Data Discovery and Classification with Data Preview

Francesco Mantovani
3 min readNov 23, 2021

PROBLEM

Dirty Database

Make Marie Kondo explode at 3… 2… 1…
I’m currently working on a project that is a sort of spaghetti monster. On all sides.

The databases are 20–30 years old and have probably passed in the hands of multiple teams, they have been attached to multiple technologies; permissions were probably setup buy drunk cow-boys and as result every database developer passing by was free to create a table, drop a column and piss in the corner.

Do you know those TV realities were a cameraman visits people buried alive in a messy home. Think about these databases as something like that.

Because these databases are obviously full of sensible data I was assigned to the tedious task of apply Data Discovery and Classification to it.

For those who are not familiar with it, Data Discovery and Classification is a nice feature that was introduced on SSMS a few years ago. Microsoft for once made a quite nice and easy-to-use tool. You can fire it by doing right click on the database > Tasks > Data Discovery and Classification > Classify Data…

On AdventureWorks2019 this is the result:

Data-classification-wizard

That is impressive! How could have SSMS figured out what columns need to be classified?

By the column name.

If you fire up SQL Server Profiler and run the tool again you can catch the query that generated that classification and if you have a look at it you will see that the words it’s seeking are hardcoded:

Data Classification Match Columns

You can download a full copy of the query here: MatchingColumns

As you can see Microsoft was wise enough to add multiple languages but don’t think not even for a minute that this tool will make the work at your place. You have to work!
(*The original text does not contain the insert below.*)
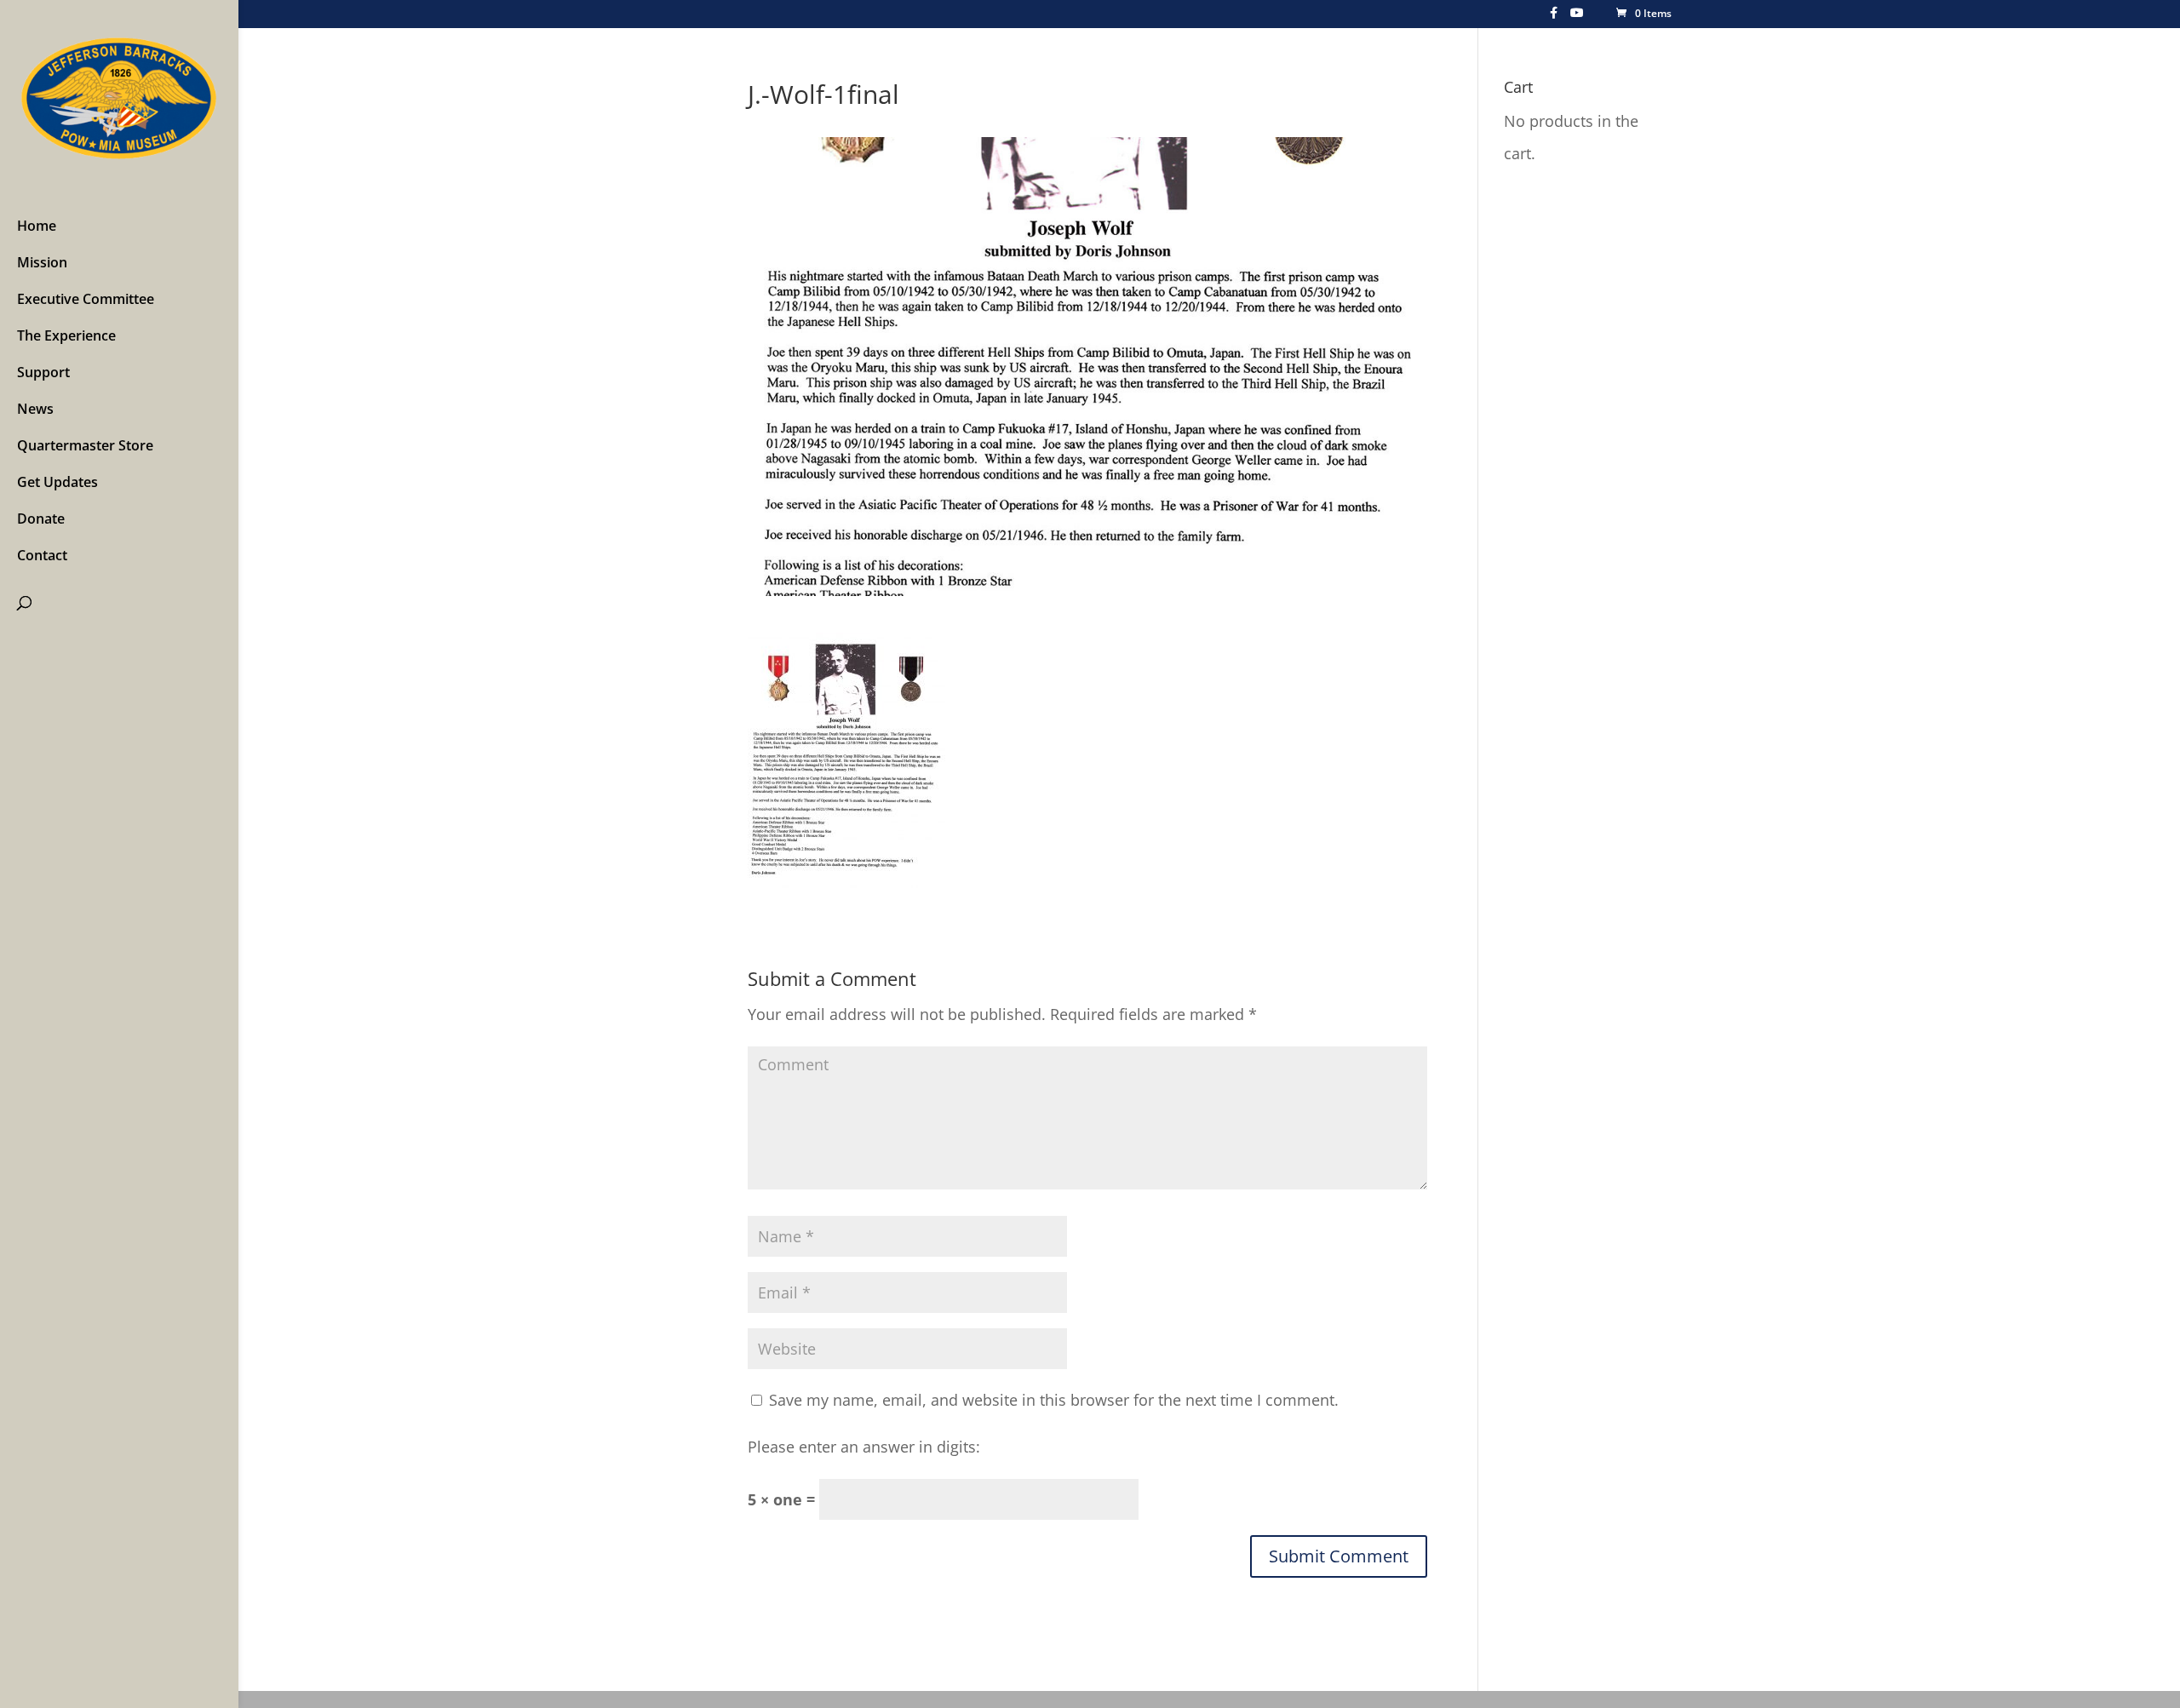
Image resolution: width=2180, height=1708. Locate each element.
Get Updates (57, 482)
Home (36, 225)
You have to keep in mind that this tool might have caught 50% of the columns but you still need to:

— double check if the classification is correct

— find the other 50%.

In my case I had even more problems:

— The database columns are in multiple languages and they don’t really represent the data they contain

— Each database has more than 900 tables and because there is no data preview I had to run a SELECT * nearly a thousand time

I’ll rather drink bleach while poking my eye balls with a rusty fork than do that.

SOLUTION

This query will help you:

— List Schemas, Tables and Columns along with a preview of the data.

— Search for a specific Schemas, Table or Column name, or for a specific word mentioned inside the data.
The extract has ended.